Colleen Pierre, a registered dietitian and an associate professor of aging, nutrition and fitness at Johns Hopkins University, put the diet to the test. Ten women, plus Pierre herself, followed the diet for five months. The results? “Astonishing!” according to Pierre. “Collectively, we have lost a total of 140 pounds and not one person is tired of eating peanut butter. Over the past twenty years, I’ve counseled thousands of weight loss clients, but I’ve never before seen success like this,” she enthused. Not one person dropped out, which is surprising for a program of this duration.
This group of women proved what researchers at Harvard and Purdue Universities have been finding in scientific studies — peanut butter and peanuts are satisfying snacks that can help people stick to weight loss diets. By counting calories and watching portions, each woman spread up to four tablespoons of peanut butter into her daily diet. Although portion-control was stressed throughout the study (one serving, or two tablespoons, is about the size of a ping-pong ball) dieters looked forward to their daily doses of peanut butter or peanuts. Favorite snacks of the dieters included peanut butter and jelly sandwiches and hot oatmeal with melted peanut butter swirled through it.
As an added benefit, many of the dieters saw their cholesterol levels drop. These findings are consistent with previous research at Pennsylvania State University, which shows that including peanuts and peanut butter in a healthful diet lowers bad LDL (low-density lipoprotein) and total cholesterol by 14 and 11 percent, respectively.

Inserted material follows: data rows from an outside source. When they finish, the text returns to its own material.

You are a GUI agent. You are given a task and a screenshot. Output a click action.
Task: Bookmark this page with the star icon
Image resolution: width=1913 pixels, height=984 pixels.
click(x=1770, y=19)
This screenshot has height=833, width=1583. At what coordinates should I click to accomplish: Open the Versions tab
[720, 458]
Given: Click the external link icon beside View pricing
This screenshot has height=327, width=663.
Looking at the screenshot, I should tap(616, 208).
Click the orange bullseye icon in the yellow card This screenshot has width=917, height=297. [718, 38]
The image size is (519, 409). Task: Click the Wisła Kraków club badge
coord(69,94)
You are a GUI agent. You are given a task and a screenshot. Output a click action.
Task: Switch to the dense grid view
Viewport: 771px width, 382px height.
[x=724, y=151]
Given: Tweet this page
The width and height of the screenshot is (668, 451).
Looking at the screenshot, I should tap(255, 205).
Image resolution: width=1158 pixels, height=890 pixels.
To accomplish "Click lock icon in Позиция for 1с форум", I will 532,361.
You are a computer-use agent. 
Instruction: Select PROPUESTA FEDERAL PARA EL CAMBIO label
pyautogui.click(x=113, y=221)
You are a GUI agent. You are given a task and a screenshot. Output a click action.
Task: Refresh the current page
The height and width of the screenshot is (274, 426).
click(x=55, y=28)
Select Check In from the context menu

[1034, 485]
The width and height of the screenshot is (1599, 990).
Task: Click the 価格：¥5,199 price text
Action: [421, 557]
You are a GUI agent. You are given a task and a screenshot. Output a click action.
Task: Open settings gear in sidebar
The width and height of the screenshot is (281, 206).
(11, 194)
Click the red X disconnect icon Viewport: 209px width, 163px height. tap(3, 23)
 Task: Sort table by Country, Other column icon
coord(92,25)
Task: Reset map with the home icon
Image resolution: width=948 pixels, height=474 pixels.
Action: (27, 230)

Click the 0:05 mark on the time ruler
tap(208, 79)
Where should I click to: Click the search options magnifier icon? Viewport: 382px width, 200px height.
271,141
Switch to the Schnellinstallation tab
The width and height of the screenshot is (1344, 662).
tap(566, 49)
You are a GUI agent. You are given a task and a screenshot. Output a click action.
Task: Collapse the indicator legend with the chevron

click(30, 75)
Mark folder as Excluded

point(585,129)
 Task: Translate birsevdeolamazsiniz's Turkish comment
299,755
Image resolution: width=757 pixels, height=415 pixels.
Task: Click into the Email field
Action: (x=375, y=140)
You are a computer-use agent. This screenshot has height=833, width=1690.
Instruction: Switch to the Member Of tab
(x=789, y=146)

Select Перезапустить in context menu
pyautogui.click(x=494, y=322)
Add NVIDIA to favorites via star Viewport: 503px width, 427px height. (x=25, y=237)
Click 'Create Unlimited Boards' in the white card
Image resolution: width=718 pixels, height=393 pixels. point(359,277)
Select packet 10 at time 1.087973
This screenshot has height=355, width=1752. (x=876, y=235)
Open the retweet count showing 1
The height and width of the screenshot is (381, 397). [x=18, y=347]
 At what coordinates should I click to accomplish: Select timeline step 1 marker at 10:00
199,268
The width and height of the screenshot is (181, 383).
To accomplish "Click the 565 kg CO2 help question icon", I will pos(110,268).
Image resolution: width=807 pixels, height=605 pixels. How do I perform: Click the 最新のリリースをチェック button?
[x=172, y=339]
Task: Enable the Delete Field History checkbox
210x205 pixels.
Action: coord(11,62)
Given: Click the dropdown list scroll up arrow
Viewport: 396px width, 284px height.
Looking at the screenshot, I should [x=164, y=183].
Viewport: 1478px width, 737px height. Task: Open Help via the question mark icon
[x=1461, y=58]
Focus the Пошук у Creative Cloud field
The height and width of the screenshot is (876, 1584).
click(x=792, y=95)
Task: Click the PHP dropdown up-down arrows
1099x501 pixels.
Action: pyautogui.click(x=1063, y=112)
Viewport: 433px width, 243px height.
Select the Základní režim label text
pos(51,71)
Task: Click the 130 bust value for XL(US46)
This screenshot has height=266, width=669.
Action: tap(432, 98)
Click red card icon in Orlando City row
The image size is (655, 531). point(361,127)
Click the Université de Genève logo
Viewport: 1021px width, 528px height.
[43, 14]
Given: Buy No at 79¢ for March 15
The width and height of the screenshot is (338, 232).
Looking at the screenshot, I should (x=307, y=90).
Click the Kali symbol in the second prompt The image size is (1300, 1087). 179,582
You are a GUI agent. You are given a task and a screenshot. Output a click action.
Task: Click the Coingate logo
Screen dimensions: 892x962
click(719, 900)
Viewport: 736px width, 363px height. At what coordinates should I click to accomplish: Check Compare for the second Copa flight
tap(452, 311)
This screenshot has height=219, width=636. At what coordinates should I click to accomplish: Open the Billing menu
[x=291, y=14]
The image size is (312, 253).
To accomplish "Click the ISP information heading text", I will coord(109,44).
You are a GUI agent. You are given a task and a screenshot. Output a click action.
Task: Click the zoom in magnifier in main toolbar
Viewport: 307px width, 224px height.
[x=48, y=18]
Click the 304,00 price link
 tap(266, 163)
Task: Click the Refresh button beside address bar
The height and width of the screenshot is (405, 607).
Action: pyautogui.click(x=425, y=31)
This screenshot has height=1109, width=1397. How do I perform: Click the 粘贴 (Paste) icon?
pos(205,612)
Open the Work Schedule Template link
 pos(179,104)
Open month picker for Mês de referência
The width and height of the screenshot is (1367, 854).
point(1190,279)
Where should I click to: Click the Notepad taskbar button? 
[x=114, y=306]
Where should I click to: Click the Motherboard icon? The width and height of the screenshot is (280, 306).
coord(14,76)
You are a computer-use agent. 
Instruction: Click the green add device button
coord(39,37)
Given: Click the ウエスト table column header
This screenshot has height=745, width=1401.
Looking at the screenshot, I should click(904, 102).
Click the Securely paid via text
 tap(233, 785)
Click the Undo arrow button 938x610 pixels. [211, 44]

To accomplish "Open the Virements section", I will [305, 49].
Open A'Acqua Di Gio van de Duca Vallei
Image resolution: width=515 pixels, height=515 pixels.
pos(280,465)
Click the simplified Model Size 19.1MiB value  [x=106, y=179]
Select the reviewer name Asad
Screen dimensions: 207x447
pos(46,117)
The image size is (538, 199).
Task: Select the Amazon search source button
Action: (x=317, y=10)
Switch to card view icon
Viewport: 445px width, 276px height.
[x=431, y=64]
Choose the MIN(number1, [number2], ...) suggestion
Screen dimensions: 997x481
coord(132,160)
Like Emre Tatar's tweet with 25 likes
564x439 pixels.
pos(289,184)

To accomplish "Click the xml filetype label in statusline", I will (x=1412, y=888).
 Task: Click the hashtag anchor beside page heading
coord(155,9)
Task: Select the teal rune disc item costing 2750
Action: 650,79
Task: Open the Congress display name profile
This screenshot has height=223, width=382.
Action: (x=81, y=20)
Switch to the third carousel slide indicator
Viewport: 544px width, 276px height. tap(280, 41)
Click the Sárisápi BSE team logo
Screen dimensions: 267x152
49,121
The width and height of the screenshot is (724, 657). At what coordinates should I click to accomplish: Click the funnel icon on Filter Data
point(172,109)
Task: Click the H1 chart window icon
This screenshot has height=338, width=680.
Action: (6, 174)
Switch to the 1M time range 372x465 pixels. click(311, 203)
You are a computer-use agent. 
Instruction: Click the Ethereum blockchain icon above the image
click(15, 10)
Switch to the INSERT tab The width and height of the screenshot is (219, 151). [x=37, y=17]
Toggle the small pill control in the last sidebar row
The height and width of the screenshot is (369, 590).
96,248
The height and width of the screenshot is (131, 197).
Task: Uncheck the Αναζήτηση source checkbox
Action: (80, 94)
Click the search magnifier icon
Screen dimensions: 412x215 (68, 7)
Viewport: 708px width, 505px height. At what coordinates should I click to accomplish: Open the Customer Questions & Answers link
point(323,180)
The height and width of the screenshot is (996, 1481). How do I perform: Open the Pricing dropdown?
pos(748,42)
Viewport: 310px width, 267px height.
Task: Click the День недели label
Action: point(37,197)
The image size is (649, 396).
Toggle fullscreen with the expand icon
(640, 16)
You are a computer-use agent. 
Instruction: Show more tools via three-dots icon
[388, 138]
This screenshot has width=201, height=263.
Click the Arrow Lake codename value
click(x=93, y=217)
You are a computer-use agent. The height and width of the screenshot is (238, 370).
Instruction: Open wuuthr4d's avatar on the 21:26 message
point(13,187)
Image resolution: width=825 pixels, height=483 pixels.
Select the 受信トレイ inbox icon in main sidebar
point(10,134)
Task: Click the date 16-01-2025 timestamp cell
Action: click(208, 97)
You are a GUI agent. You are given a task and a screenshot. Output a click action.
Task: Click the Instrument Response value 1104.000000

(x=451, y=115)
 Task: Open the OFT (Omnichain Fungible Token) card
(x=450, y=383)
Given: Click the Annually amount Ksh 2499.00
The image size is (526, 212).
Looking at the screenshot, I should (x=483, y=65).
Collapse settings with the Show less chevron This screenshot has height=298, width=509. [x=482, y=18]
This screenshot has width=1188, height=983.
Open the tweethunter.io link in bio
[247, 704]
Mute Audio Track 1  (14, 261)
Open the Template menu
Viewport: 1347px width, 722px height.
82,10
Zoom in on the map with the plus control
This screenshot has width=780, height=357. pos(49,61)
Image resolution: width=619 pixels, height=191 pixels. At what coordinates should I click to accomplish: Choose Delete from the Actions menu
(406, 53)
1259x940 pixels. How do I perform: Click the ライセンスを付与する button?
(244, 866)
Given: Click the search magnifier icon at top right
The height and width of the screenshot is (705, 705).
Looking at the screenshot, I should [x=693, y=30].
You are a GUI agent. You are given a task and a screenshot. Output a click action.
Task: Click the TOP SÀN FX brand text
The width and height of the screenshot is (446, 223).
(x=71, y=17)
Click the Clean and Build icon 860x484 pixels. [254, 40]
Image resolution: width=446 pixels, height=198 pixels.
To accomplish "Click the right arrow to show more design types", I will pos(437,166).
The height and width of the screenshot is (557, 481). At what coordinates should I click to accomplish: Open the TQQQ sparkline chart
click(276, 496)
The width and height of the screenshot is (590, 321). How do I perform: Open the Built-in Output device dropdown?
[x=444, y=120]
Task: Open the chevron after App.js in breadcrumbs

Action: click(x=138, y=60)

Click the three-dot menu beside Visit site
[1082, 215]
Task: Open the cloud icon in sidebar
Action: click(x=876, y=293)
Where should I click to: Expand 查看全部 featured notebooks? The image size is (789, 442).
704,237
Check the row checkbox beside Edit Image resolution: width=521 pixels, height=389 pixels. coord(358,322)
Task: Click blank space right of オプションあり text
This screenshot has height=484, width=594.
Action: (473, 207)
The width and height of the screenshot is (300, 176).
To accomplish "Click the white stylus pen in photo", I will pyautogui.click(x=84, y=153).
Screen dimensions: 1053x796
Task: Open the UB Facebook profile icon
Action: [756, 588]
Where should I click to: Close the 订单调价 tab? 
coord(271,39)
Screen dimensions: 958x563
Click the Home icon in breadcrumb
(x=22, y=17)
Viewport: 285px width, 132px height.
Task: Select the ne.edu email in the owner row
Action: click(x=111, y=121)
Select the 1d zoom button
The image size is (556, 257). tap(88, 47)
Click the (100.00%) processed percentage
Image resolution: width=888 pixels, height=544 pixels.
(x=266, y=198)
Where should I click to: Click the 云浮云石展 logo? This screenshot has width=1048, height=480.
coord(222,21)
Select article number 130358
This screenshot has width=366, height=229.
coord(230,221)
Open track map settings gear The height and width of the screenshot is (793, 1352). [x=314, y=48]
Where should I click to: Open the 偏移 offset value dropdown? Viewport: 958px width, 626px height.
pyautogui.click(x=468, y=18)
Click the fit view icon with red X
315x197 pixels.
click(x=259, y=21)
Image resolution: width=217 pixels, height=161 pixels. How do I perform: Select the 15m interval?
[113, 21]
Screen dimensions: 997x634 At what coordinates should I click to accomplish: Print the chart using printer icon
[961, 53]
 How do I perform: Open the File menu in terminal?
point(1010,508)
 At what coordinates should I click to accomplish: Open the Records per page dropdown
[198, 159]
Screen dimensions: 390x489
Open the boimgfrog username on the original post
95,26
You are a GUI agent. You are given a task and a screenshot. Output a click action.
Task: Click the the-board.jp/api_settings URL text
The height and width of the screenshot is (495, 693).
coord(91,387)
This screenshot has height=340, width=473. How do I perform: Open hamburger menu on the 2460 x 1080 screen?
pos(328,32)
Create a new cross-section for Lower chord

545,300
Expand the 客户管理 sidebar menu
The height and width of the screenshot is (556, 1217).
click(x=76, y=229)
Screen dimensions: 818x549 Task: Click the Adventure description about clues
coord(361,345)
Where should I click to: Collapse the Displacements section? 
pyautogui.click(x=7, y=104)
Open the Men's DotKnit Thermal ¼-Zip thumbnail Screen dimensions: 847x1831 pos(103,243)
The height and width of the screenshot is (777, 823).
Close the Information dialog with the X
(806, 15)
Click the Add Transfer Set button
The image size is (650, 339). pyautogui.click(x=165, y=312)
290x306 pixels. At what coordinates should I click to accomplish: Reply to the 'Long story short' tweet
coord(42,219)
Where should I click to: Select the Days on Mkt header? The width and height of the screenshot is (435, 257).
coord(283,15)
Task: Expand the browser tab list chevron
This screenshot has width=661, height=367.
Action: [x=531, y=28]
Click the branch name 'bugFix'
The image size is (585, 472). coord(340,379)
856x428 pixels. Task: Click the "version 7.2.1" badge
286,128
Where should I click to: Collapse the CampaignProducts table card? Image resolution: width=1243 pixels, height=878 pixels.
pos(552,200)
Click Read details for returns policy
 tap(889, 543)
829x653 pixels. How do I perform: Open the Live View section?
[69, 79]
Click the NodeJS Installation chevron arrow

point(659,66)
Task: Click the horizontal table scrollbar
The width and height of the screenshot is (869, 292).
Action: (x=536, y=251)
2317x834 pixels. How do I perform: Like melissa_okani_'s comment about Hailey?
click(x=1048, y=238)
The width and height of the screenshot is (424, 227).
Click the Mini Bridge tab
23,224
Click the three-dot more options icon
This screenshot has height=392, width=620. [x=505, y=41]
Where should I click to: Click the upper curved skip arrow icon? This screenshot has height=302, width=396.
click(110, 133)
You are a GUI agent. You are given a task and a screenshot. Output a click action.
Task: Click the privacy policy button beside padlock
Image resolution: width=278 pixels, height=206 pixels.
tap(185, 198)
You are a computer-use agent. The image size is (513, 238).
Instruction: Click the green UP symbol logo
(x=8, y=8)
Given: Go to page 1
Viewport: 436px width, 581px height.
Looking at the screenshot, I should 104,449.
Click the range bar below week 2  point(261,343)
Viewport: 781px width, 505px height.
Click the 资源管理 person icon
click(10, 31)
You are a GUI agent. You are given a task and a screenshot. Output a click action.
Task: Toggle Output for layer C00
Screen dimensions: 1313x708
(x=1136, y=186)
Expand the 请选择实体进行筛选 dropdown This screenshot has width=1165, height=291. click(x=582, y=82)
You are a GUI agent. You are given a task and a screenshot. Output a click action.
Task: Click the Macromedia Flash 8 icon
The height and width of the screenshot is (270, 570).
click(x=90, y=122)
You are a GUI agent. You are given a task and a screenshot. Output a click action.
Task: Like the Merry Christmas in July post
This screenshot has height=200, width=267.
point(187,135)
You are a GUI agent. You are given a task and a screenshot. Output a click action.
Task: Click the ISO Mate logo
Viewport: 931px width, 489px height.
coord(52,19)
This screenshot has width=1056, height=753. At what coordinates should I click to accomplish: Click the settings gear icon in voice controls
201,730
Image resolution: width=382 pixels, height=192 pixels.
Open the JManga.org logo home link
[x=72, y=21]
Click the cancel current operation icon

The Peanut Butter Diet may sound like the latest fad diet, but its diet profile gets high marks. About thirty-five percent of calories in the diet come from fat — mainly healthy monounsaturated fats — and it is low in saturated fat and cholesterol. Fifteen percent of calories come from protein, including the cholesterol-free plant protein in peanut butter, and the remaining 50 percent of calories come from carbohydrates. The diet also contains almost 30 grams of fiber and nine servings of fruits and vegetables per day. This diet is consistent with the latest dietary guidance from the National Cholesterol Education Program, American Heart Association, and National Academies of Science.
When first promised that they could lose up to 25 pounds a year, while including four tablespoons of peanut butter a day (six tablespoons for men) into a healthful diet, dieters could not get enough. Moving quickly, nutrition editor, Holly McCord, MA, RD, expanded a March 2001 Prevention article into a top selling diet book, now in its fifth printing. Prevention’s Peanut Butter Diet, published by St. Martin’s Press in August 2001, contains 28 days of diet menus, plus recipes and an in-depth summary of nutrition research that provides the basis for the diet.
Peanut butter and peanuts can be labeled free of trans fat and are rich in good unsaturated fat. Peanuts and peanut butter also provide plant protein, fiber, vitamin E, folate, potassium, magnesium, and zinc, all which are thought to be important to health. Peanuts also contain bioactive components such as phytosterols, flavonoids, and antioxidants, the benefits of which nutrition scientists are only beginning to discover.
The Peanut Institute is a non-profit organization that supports nutrition research and develops educational programs to encourage healthful lifestyles.